Monday, October 15, 2007

Hauerwas on Story and Theology

1. As human beings we enjoy stories, especially if they relate to us in some way. When they relate to us, they are defined as a "good" story because we recognize ourselves in them. The Bible is the best story written because it is "God's way of always being with human beings as they are, as the concrete, temporal beings who have a beginning and an end--who are, in other words, stories themselves" (72).

2. The word "story" can often be misused in that a story need not be factual to be truthful. This can be an attack on the existence of Jesus, because we do not demand any historical fact to back up the written story, but rather the story itself defines who Jesus is and who the church says He is.

3. A story is not merely a series of events that unfold, "but rather the interaction of events and the people that make them" (76). Stories are interchangable in that two or more stories may be told to make the same point.

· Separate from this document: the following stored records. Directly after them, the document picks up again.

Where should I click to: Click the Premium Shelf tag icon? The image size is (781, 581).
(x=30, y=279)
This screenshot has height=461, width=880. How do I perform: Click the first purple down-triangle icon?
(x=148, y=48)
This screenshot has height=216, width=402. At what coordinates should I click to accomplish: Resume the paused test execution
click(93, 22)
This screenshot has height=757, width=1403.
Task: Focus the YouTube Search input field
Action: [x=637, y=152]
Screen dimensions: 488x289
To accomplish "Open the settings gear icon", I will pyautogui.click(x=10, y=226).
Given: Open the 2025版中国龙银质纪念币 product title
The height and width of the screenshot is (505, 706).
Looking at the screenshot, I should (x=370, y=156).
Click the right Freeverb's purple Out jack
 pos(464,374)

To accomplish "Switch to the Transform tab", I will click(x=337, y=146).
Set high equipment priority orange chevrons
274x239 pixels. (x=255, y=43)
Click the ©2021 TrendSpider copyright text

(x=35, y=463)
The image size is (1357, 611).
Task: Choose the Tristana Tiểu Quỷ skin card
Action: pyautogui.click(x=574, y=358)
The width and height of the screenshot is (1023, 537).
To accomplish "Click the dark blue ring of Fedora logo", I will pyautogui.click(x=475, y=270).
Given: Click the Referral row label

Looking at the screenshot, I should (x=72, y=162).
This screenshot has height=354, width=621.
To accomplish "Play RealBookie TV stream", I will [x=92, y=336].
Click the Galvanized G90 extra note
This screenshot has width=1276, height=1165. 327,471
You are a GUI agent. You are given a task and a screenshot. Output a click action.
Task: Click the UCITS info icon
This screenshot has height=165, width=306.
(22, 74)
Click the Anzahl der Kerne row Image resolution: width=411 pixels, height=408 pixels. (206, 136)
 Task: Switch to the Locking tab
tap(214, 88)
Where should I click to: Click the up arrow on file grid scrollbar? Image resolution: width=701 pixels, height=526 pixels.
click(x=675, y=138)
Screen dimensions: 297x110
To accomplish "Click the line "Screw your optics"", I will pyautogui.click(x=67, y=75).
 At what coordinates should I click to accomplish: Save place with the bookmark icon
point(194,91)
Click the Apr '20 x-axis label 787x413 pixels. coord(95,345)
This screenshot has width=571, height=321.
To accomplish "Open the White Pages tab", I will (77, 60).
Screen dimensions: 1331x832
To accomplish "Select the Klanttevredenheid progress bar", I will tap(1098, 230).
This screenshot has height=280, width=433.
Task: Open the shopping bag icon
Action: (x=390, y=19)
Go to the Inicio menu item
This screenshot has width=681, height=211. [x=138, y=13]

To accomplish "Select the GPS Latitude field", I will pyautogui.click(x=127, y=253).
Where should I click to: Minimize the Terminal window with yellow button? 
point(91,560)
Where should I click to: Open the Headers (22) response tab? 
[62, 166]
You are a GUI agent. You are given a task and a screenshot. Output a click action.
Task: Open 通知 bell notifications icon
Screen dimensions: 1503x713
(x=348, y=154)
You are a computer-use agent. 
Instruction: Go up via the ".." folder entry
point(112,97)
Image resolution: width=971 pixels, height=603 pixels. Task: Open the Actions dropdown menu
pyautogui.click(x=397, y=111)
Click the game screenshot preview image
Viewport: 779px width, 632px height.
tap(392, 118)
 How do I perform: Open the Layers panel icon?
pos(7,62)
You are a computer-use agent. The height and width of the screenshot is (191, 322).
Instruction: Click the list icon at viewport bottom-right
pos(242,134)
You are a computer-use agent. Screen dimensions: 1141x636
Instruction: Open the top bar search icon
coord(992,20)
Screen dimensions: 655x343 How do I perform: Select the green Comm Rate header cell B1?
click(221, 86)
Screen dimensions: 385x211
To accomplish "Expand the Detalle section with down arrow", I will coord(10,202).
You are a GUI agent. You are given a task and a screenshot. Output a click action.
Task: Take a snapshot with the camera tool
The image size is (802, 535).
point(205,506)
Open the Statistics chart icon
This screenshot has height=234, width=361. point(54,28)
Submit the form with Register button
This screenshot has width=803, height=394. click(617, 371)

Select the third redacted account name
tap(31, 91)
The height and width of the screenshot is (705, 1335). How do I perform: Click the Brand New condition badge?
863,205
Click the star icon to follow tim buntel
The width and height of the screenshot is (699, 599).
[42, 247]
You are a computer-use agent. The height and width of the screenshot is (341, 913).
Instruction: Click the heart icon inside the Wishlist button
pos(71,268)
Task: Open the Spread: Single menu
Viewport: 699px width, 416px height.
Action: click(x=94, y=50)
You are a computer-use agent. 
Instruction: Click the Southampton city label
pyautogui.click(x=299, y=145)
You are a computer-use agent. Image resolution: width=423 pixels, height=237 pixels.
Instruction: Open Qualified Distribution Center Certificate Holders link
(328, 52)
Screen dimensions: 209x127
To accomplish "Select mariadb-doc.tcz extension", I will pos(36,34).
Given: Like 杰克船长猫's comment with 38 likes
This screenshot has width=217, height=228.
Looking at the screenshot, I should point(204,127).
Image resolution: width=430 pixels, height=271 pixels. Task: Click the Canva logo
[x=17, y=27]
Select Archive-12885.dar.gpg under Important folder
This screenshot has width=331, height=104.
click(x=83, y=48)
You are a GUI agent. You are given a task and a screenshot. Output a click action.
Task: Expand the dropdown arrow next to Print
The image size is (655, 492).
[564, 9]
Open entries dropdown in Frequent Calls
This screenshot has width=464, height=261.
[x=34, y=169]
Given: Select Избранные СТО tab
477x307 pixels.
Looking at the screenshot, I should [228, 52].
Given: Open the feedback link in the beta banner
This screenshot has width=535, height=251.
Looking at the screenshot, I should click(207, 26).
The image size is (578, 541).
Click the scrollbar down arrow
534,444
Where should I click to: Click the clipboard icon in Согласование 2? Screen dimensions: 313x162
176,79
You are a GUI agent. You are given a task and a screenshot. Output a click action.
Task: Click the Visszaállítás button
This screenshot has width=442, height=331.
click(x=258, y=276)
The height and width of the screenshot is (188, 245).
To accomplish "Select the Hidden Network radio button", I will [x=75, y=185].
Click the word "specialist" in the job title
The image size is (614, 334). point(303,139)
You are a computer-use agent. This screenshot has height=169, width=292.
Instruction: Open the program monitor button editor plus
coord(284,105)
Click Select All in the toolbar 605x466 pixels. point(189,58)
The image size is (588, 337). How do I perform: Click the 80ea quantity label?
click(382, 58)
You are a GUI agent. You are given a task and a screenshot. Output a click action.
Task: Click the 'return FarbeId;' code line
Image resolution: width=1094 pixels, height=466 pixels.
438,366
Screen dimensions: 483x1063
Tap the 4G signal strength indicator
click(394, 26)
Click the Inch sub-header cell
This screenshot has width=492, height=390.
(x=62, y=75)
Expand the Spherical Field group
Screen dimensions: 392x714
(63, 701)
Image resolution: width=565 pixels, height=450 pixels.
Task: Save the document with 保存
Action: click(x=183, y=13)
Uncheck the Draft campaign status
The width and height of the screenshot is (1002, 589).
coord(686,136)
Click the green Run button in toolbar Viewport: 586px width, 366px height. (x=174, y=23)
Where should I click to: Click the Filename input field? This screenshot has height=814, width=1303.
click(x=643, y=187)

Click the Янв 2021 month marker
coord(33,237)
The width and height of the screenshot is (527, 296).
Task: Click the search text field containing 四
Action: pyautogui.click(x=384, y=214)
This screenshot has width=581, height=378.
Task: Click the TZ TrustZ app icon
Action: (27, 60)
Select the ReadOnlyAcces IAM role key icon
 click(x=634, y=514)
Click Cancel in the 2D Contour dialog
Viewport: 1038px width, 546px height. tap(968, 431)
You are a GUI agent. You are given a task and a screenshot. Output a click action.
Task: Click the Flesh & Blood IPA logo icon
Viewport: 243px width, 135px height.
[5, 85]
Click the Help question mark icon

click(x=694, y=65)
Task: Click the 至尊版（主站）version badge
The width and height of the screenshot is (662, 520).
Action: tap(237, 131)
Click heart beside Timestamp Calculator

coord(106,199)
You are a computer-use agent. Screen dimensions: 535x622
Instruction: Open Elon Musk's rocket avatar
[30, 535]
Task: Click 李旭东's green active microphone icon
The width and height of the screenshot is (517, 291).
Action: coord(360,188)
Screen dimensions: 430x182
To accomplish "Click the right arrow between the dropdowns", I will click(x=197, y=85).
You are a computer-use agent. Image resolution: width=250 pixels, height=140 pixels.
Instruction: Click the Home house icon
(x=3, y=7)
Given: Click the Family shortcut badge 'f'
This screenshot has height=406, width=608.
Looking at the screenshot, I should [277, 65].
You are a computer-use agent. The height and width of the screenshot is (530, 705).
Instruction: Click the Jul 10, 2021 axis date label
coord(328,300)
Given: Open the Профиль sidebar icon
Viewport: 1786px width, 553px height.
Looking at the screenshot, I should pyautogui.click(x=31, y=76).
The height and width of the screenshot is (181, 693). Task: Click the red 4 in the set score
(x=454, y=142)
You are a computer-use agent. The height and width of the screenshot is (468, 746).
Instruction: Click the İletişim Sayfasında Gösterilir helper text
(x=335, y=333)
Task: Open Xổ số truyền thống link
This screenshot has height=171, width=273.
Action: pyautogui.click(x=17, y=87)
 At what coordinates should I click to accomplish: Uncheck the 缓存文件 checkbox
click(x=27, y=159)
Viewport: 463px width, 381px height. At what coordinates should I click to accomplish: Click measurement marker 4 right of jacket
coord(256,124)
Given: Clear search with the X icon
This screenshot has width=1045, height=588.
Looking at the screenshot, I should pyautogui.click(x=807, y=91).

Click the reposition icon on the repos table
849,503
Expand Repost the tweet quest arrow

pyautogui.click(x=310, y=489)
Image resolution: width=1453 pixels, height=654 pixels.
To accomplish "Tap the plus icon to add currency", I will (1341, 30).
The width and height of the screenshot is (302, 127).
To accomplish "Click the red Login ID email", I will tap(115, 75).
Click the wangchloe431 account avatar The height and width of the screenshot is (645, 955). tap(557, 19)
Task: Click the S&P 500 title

4. Story is not always necessary, but when trying to make a point there is no other way to do so.

How do we use stories to speak of God? How do we know which ones are "true" according to Hauerwas?

Because a story is defined by our own being and that in a good story we see ourselves, we use stories to better understand God. We must understand ourselves in order to understand God. Knowing oneself cannot exist without knowing God and vice versa. "[T]o ask how I am to know which story best helps me know myself or God is in fact two interdependent questions, not in the sense that one is logically necesary for the answer to the other, but rather each is morally necessary to the other if we are to have a story that provides us with the skills to form our lives truthfully" (81).

A true story is more than a statement of fact. "[A] true story is one that helps me to uncover the true path that is also the path for me through the unknown and foreign" (80). True stories "must enable us to know what our engagements have committed us to" (80). As in the previous Hauerwas reading, we must realize that community creates some part of who we are. Therefore, community defines who we are as Christians and what we will write about. Being a part of a community is one of these engagements in which we are committed and we must understand our role in the community in order to understand the engagement itself and stories about our community give us guidance.

Hauerwas says to understand which stories about God are true we must go directly to Scripture. Christians, by definition, "produce truthful lives" (80), which means that the stories they have told about themselves and their place in the world and events they have been a part of are truthful and tell some part of who God is. Hauerwas also states that theology is biography (81) in that they are about something or someone, both self and God. If the stories are about ourselves, who are truthful beings, then it is truthful about God as well. If we know a story to be true of God, then coincidentally it is also true of ourselves. In fact, there are stories that are necessary to understand God, which, in turn are necessary to know ourselves. Neither the stories of ourselves or of God came first or are more important than the other.

Is the story of the Bible as good when told by someone else than by reading it yourself? Do we have to read it to understand it or can it be taught? Do we get the same results and understand the same thing when we read it or when the same idea is told to us?

What are the stories that are necessary to know ourselves and therefore God?